Para ver este
documento en español, oprima aquí.
THE NEW YORK TIMES
Presidential Panel Backs Firing Exercises in Vieques
by Elizabeth Becker
October 19, 1999
Copyright © 1999 THE NEW YORK TIMES. All Rights Reserved.
WASHINGTON -- A Presidential panel recommended Monday that
the United States military be allowed to resume live firing exercises
on Navy property in Puerto Rico but that the range be shut down
in five years, despite demands from the territory's governor that
it be closed immediately and all bombing halted.
Since April, when a Marine pilot killed a Puerto Rican guard
in a bombing accident on the range, Puerto Rican protesters have
occupied it and prevented any target practice while the territory's
politicians have argued that the range was an unacceptable threat
to the island's livelihood and environment. The Navy has suspended
all bombing on the range, which is on the island of Vieques, pending
a final decision.
Anticipating criticism of Monday's recommendation, Secretary
of Defense William S. Cohen said in a written statement that Navy
and Puerto Rican officials should continue searching for a compromise.
"It's clear from the panel's report there are serious
concerns among the residents of Vieques which need and deserve
the careful attention of the Navy and the Department of Defense,"
Cohen said in the statement issued while he was traveling in the
Middle East.
Carlos Ventura, president of the Fishermen's Association of
Southern Vieques, which has set up a protest camp on the range,
told The Associated Press: "For us, it is unacceptable that
the Navy start exercises again. We are going to stay there and
continue our civil disobedience."
The panel's recommendation was immediately criticized by Hillary
Rodham Clinton, a presumed candidate for senator from New York.
She endorsed the position of most Puerto Rican politicians in
New York, who have promised to make the closing of Vieques an
issue in next year's Presidential and Senate elections.
"There should be an immediate and permanent end to the
bombing," Mrs. Clinton said Monday. "The use of live
fire on the island has put the people of Vieques at risk, degraded
the environment and hampered economic development."
Last month Mrs. Clinton angered several Hispanic leaders in
New York when she urged the President to withdraw his offer of
clemency to members of a Puerto Rican terrorist organization.

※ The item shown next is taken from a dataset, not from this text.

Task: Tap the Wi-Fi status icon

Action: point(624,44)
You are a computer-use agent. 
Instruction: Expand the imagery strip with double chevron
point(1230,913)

And in Monday's move, she was more in step with the Democratic
Party establishment.
In a private conversation over the weekend, Vice President
Al Gore told State Senator Olga Mendez, a Democrat from Manhattan,
that he also favored shutting down the range, said an official
with Gore's Presidential campaign. But a spokesman for Gore would
say only that the Vice President was working for "a resolution
to this important issue."
Senator Charles E. Schumer, Democrat of New York, said Monday
that he, too, favored "the immediate cessation of all military
activity on the island."
The Defense Department says that despite months of searching,
it has found no replacement for the range, which the Secretary
of the Navy has called "the only suitable training site."

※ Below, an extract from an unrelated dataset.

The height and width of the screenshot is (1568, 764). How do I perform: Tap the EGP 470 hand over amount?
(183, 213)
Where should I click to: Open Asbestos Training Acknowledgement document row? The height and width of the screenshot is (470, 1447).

"If the United States is to maintain military forces,
it owes its sailors, marines, soldiers and airmen the best possible
training," the Navy Secretary, Richard Danzig, said Monday.
Secretary Danzig asked Congress to endorse the findings of
the four-member panel, which was headed by Francis Rush, principal
deputy assistant secretary of defense for force management policy.

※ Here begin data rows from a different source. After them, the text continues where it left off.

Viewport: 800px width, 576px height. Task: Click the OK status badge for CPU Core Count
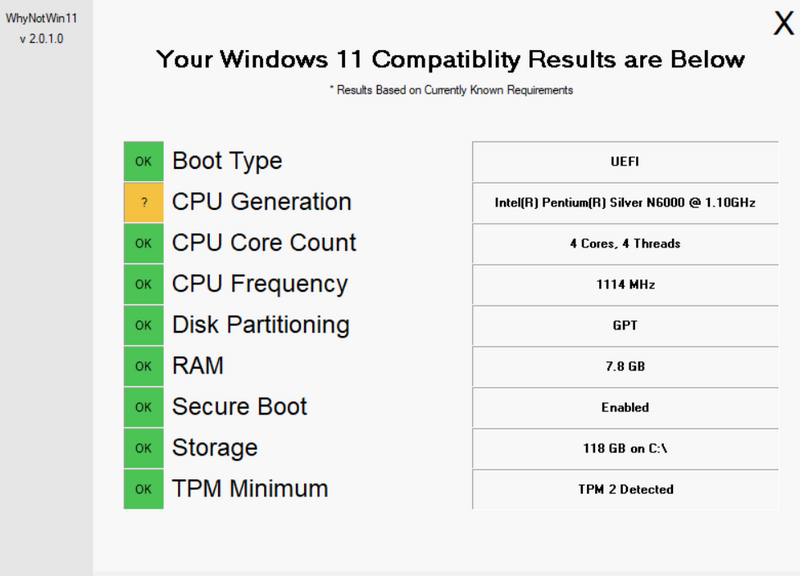[143, 243]
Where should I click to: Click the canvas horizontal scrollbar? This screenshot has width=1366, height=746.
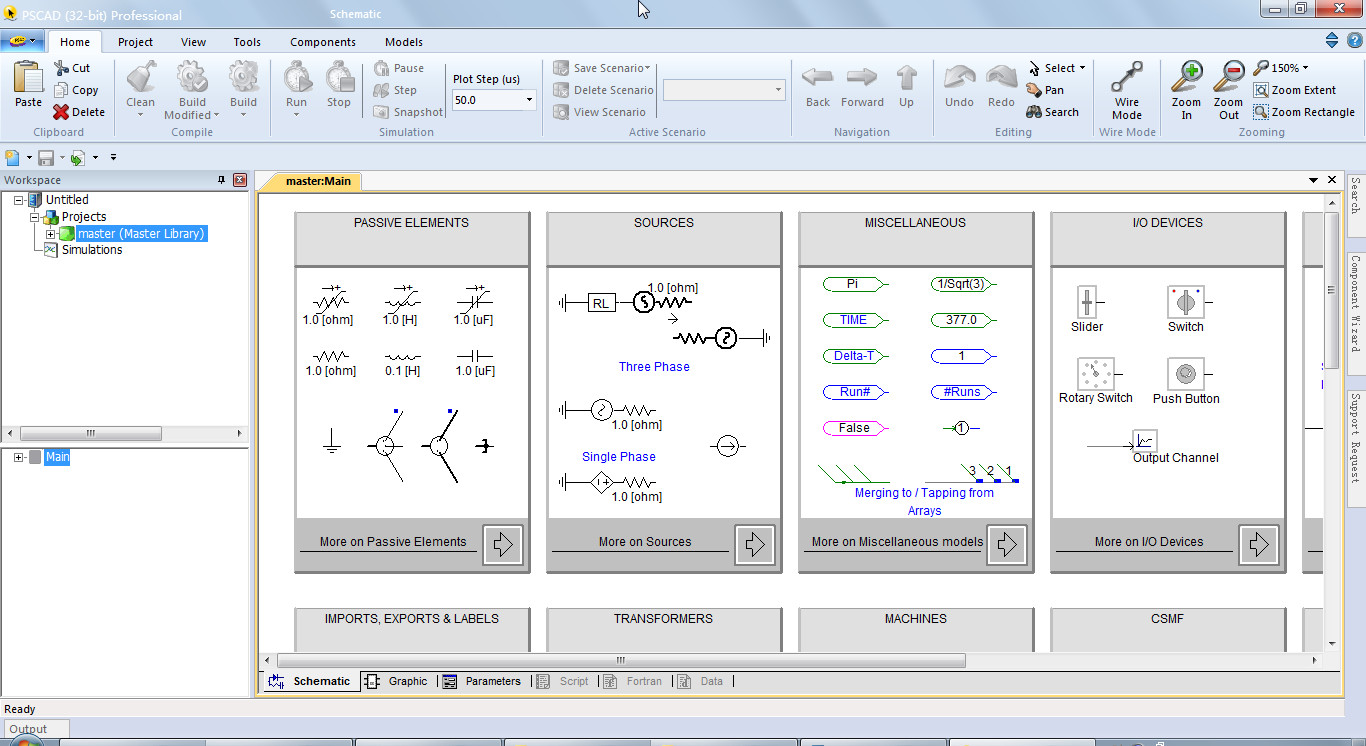click(620, 660)

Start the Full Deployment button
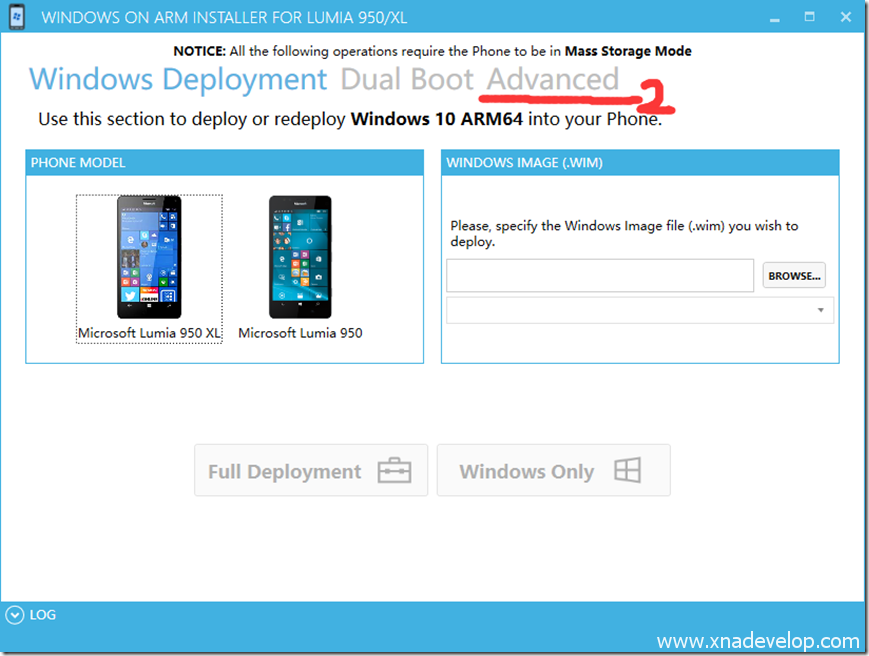coord(310,471)
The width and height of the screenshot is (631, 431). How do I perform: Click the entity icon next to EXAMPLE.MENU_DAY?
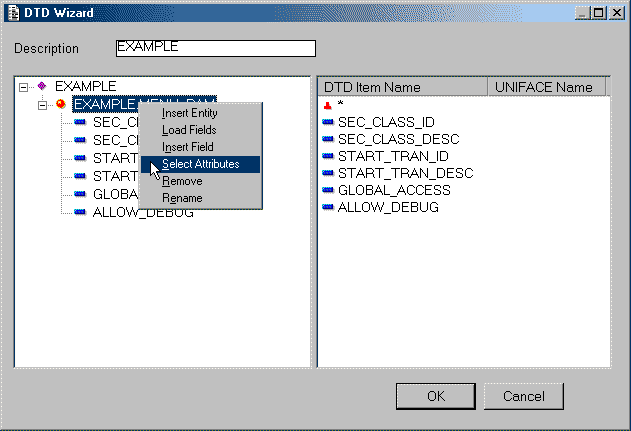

After a Congressional recommendation on the range, President Clinton
will make a final decision.
The United States Government owns nearly two-thirds of the
33,000-acre island of Vieques. Because the island is far from
the major commercial shipping and air routes, the Navy and Marines
have mounted exercises with live ammunition for amphibious assaults,
aerial bombing and aircraft carrier-based attacks.
Pentagon officials said that as the only range for such exercises
on the East Coast, Vieques had been critical for training for
every war since World War II.
In June President Clinton appointed the panel to resolve the
competing demands of the American military and the Puerto Rican
government.
But the President tipped his own hand in a private letter to
his national security adviser, Samuel R. Berger, written on July
26, a White House official said. In it, the official said, the
President said he agreed with Ruben Berrios-Martinez, a Puerto
Rican friend of the President, who said that Vieques was being
treated like "a colonial commonwealth."
"This is wrong," the President wrote. "I think
they don't want us there. That's the main point. The Navy can
find a way to work around it."
In its unanimous recommendation, the panel said it recognized
the need to hold the training but said the military should substantially
reduce the number of days it holds live-fire operations and cut
back by half the amount of ammunition used.
Lee H. Hamilton, head of the Woodrow Wilson International Center
for Scholars, was a member of the panel, along with a retired
Marine Corps general, Richard Neal, and a retired Navy vice admiral,
Diego Hernandez, a former commander of the Navy's Third Fleet.
In nearly two months of testimony and travel to Puerto Rico,
said Hamilton, a former Democratic Representative from Indiana,
the panel came to the conclusion that "the Puerto Rican community
is very incensed by this and they all want it stopped immediately."